_Task goal_.
Filter the entries for the word "Start". Copy each line in which it occurs.

>>>>

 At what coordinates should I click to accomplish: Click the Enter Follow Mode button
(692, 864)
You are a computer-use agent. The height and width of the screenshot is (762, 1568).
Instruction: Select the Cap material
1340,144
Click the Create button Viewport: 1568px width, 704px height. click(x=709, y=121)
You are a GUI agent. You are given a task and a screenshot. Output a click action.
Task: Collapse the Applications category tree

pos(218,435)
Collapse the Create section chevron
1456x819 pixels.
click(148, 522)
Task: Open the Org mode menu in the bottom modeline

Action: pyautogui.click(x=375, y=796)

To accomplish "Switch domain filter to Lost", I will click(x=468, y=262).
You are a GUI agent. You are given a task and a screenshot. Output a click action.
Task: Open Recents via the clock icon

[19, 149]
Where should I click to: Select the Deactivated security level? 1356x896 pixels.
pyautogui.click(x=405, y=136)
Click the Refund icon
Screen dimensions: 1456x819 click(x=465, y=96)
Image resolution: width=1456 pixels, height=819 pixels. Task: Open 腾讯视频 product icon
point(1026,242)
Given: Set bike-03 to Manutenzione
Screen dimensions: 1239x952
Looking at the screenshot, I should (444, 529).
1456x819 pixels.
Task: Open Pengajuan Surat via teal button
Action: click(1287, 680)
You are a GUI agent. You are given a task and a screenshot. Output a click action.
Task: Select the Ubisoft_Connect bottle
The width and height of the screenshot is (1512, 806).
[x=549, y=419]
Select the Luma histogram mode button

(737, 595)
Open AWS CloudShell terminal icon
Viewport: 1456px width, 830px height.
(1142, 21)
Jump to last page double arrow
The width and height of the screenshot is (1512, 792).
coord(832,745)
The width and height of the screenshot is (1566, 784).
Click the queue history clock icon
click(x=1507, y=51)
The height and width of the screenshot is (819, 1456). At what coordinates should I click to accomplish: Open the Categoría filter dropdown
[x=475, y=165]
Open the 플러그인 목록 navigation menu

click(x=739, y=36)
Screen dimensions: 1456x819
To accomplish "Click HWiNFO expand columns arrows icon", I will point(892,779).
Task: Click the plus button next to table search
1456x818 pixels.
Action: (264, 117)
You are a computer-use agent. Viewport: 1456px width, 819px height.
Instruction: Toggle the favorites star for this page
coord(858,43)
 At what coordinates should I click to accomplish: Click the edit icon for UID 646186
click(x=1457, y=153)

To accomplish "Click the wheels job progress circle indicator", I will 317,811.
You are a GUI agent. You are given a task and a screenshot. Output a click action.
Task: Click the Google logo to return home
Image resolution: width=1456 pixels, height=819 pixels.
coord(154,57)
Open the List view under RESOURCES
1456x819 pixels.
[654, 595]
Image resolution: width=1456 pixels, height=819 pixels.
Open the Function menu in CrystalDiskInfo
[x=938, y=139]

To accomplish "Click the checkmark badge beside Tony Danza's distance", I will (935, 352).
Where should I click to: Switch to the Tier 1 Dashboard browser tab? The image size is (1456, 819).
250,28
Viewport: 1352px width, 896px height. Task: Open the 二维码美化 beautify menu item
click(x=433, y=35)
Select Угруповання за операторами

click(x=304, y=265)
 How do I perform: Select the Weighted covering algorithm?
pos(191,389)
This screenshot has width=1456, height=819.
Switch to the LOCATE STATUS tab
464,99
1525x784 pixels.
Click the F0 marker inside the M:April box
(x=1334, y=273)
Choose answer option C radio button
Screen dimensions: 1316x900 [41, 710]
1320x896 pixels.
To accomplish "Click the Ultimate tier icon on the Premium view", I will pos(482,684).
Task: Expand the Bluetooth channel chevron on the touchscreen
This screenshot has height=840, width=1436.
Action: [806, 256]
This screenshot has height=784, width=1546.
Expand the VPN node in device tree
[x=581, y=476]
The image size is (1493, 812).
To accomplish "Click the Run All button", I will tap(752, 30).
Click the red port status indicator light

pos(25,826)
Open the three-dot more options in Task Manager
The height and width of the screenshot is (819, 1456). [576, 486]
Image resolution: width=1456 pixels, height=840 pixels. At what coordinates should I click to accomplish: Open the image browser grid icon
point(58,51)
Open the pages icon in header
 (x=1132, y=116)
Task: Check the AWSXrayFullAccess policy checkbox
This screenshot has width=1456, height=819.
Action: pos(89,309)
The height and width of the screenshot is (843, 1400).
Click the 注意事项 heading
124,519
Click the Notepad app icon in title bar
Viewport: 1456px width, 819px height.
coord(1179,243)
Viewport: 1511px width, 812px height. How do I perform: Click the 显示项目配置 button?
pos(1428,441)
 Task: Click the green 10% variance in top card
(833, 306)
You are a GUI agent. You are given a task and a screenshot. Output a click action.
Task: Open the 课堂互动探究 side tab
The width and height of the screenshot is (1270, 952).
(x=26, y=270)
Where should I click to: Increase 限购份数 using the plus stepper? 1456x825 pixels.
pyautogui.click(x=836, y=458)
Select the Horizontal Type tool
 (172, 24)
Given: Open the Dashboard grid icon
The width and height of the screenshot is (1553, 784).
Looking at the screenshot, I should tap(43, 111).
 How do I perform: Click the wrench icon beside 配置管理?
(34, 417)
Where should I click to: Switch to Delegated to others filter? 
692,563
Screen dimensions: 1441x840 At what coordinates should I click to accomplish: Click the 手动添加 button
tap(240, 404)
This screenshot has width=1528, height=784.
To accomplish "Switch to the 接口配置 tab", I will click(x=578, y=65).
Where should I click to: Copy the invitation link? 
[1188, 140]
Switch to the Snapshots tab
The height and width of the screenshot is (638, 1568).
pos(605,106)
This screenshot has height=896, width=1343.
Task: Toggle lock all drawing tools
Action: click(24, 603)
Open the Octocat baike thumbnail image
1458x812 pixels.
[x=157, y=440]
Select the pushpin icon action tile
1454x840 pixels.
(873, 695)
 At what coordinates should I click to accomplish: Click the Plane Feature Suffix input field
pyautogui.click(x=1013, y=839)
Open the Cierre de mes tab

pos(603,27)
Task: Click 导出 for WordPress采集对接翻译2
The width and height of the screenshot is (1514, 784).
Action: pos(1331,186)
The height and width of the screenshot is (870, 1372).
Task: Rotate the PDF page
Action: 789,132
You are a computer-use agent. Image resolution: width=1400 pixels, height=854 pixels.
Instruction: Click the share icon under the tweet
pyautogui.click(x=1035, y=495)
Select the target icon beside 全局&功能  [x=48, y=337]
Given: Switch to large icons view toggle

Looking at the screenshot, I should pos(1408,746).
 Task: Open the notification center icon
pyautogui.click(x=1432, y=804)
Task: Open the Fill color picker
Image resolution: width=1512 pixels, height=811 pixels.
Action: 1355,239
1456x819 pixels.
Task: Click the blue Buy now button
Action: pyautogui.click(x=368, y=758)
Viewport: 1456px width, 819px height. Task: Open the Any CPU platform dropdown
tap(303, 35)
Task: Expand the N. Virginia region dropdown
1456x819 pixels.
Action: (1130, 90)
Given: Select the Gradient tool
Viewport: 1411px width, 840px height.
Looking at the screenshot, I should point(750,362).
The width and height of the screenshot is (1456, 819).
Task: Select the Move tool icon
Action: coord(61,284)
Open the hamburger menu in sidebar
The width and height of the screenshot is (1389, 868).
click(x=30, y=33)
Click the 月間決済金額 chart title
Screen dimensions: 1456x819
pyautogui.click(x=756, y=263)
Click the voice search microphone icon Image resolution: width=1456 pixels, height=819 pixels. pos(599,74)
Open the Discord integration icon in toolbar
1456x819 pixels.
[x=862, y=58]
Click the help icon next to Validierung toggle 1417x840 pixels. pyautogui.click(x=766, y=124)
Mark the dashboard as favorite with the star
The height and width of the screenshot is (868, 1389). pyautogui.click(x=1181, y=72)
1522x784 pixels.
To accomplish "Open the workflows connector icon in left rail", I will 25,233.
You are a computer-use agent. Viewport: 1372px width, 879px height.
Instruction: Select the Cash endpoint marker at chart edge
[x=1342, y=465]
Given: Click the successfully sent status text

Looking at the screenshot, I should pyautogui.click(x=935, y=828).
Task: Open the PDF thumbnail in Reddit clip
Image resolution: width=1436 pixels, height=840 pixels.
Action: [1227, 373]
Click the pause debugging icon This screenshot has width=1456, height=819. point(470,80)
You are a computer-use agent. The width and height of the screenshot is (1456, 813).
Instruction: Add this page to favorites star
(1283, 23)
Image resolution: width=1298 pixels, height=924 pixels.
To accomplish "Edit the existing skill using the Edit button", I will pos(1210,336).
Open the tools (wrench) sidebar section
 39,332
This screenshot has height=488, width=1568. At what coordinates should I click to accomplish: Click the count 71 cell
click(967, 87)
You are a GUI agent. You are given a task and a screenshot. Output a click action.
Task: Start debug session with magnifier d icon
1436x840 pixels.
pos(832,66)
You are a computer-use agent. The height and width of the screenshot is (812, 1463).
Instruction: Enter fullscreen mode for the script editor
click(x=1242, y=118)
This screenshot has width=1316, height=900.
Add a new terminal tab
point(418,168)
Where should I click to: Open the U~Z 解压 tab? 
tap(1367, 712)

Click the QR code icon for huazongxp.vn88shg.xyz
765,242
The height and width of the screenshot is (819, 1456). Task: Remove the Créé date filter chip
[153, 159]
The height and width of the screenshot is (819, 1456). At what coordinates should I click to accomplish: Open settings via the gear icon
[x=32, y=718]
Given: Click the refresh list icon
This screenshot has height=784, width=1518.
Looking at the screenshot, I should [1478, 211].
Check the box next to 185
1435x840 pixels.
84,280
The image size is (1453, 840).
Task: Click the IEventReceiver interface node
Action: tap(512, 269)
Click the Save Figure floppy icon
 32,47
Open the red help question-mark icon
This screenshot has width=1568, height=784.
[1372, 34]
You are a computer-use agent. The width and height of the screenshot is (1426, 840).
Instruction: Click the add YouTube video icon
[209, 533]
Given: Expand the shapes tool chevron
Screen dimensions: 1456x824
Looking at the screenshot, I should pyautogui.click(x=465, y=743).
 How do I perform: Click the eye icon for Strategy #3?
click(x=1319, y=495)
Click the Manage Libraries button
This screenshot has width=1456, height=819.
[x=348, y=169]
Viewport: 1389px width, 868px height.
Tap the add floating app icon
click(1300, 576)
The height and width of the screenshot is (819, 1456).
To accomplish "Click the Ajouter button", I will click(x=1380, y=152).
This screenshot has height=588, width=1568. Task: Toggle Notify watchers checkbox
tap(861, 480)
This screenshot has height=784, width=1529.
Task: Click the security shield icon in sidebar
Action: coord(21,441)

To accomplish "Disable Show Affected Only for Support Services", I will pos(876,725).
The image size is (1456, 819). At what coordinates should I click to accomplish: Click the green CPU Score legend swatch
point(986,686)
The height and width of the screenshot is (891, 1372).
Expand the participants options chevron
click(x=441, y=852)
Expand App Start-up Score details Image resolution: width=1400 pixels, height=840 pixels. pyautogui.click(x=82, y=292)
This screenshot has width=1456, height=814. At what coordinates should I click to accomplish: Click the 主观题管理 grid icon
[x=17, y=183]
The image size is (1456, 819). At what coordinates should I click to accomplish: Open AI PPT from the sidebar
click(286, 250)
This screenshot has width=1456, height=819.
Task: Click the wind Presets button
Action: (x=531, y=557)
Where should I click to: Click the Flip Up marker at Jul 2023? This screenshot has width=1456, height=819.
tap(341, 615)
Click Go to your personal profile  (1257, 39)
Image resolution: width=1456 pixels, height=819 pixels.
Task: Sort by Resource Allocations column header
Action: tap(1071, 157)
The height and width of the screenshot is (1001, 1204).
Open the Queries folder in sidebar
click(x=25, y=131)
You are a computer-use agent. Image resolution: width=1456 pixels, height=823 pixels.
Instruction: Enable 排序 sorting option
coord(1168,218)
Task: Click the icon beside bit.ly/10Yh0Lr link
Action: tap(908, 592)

<<<<

_Result of the task_.
Task: Start debug session with magnifier d icon
Expand App Start-up Score details Image resolution: width=1400 pixels, height=840 pixels. pyautogui.click(x=82, y=292)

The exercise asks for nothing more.